══ RECORDS FOR THE TASK
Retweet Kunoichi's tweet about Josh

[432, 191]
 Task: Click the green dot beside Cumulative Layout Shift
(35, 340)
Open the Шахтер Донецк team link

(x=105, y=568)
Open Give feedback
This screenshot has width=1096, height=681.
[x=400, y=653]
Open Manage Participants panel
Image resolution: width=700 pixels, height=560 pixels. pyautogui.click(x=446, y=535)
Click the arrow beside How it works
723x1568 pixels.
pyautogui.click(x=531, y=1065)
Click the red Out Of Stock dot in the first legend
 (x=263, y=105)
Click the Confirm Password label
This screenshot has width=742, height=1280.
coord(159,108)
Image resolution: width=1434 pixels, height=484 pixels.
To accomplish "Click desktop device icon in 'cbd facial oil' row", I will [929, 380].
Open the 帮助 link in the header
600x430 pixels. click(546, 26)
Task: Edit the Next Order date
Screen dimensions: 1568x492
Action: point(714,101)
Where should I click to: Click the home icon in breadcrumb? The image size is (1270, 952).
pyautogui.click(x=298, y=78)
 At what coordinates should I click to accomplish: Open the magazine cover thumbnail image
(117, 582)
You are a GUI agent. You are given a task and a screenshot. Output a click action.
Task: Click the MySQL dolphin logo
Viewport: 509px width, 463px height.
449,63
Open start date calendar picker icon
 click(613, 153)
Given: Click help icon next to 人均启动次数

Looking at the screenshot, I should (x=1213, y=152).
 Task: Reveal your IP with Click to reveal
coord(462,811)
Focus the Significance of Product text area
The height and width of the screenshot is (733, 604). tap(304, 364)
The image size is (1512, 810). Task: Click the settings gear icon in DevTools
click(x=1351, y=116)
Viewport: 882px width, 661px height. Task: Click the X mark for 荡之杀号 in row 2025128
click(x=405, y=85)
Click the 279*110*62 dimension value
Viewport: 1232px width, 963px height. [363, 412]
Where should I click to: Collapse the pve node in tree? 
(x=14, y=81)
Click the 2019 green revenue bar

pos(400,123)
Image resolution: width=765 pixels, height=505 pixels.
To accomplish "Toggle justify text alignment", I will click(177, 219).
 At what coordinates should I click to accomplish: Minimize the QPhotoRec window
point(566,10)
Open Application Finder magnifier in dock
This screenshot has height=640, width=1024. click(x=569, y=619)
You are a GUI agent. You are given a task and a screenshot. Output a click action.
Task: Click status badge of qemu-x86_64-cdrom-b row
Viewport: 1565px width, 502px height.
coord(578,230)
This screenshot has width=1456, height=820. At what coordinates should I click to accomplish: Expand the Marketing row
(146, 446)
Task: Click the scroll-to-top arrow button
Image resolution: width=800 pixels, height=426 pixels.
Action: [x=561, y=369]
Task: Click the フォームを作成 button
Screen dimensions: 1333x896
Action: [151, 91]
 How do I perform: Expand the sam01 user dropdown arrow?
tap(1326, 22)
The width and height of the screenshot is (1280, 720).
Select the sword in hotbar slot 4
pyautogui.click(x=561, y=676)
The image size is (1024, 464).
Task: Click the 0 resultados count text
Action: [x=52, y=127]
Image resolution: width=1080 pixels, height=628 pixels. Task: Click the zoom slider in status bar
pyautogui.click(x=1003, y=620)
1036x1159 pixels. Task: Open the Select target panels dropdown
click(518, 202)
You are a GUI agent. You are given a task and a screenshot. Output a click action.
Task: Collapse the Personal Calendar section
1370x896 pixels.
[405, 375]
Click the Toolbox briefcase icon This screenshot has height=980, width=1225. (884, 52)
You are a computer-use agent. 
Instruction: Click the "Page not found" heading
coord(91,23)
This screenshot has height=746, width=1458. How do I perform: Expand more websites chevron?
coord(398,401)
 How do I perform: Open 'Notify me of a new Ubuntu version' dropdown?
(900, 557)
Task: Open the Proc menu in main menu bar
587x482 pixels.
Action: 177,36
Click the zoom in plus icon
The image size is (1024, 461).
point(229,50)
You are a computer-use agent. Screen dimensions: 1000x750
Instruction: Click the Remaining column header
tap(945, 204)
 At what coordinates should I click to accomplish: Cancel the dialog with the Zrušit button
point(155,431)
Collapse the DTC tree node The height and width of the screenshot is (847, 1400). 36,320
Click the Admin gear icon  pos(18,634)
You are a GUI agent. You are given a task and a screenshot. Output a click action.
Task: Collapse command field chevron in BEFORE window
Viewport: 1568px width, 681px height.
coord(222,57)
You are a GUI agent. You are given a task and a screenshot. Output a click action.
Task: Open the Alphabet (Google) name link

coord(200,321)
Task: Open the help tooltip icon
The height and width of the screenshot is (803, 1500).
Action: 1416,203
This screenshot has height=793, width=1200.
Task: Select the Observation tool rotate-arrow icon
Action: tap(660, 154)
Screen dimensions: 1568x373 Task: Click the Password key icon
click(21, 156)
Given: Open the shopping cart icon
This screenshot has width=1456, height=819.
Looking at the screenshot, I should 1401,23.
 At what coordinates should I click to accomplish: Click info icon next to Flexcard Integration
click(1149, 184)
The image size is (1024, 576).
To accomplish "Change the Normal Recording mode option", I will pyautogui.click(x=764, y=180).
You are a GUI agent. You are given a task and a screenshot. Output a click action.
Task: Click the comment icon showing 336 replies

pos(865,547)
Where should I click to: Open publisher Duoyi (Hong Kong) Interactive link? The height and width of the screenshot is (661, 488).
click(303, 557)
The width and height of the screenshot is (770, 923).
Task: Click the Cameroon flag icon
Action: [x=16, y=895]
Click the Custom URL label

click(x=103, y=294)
════
WHAT IS EXPECTED >> Each line above with the string "will" should be reported in full.

EXPECTED ANSWER >>
To accomplish "Click desktop device icon in 'cbd facial oil' row", I will [929, 380].
To accomplish "Toggle justify text alignment", I will click(177, 219).
To accomplish "Change the Normal Recording mode option", I will pyautogui.click(x=764, y=180).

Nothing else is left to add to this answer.